For the study, Chiu and colleagues analyzed the genomes of the new coronavirus that infected 36 people in nine California counties.
One finding was that an outbreak that infected more than 700 people on the Diamond Princess cruise ship in February most likely originated with one passenger who carried a strain that circulated widely in Washington state and elsewhere, Chiu told CNN.
Another outbreak in Solano County was limited to three people — a patient and two healthcare workers who cared for her. Contact tracing and quick isolation of the new cases prevented further spread, according to Chiu.
Even though it’s a small study, it helps show how a few cases can turn into a pandemic, and how rapid response can stop the spread, Chiu told CNN.
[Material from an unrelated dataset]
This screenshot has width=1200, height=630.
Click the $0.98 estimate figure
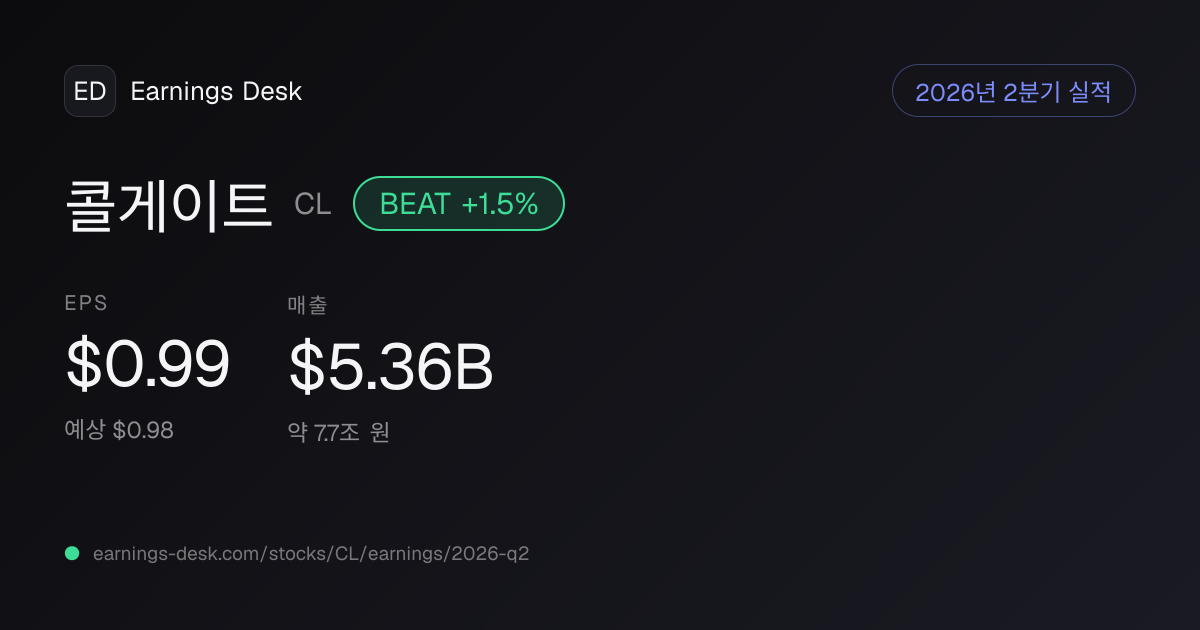click(143, 430)
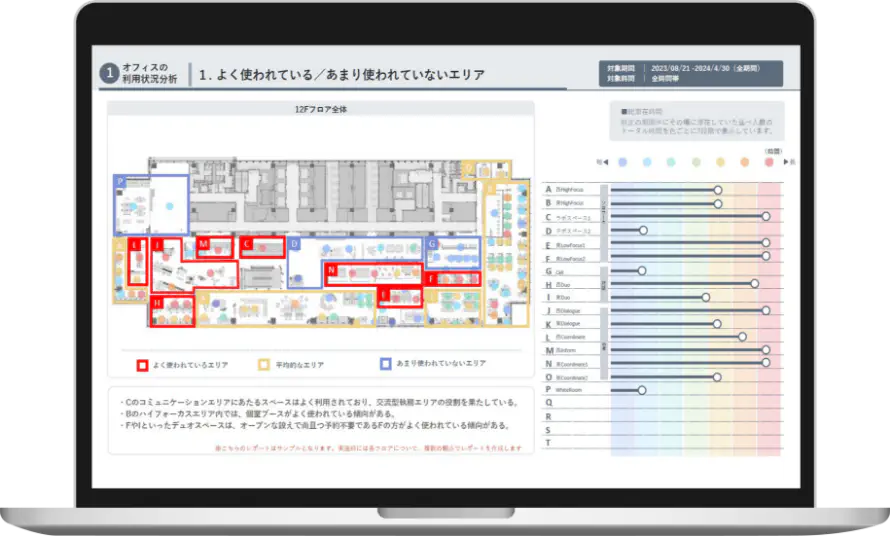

Spread of New Coronavirus by People Without Symptoms is Rare: WHO
The spread of the new coronavirus by people without symptoms of COVID-19 appears to be rare, a World Health Organization official said Monday.
“From the data we have, it still seems to be rare that an asymptomatic person actually transmits onward to a secondary individual,” Maria Van Kerkhove, head of the WHO’s emerging diseases and zoonoses unit, said during a media briefing, CNN reported.
“We have a number of reports from countries who are doing very detailed contact tracing. They’re following asymptomatic cases, they’re following contacts and they’re not finding secondary transmission onward. It is very rare — and much of that is not published in the literature,” she said.
“We are constantly looking at this data and we’re trying to get more information from countries to truly answer this question. It still appears to be rare that an asymptomatic individual actually transmits onward,” Van Kerkhove said.
She also said that asymptomatic cases of COVID-19 often turn out to be mild disease, CNN reported.
The new coronavirus “passes from an individual through infectious droplets. If we actually followed all of the symptomatic cases, isolated those cases, followed the contacts and quarantined those cases, we would drastically reduce — I would love to be able to give a proportion of how much transmission we would actually stop — but it would be a drastic reduction in transmission,” Van Kerkhove said, CNN reported.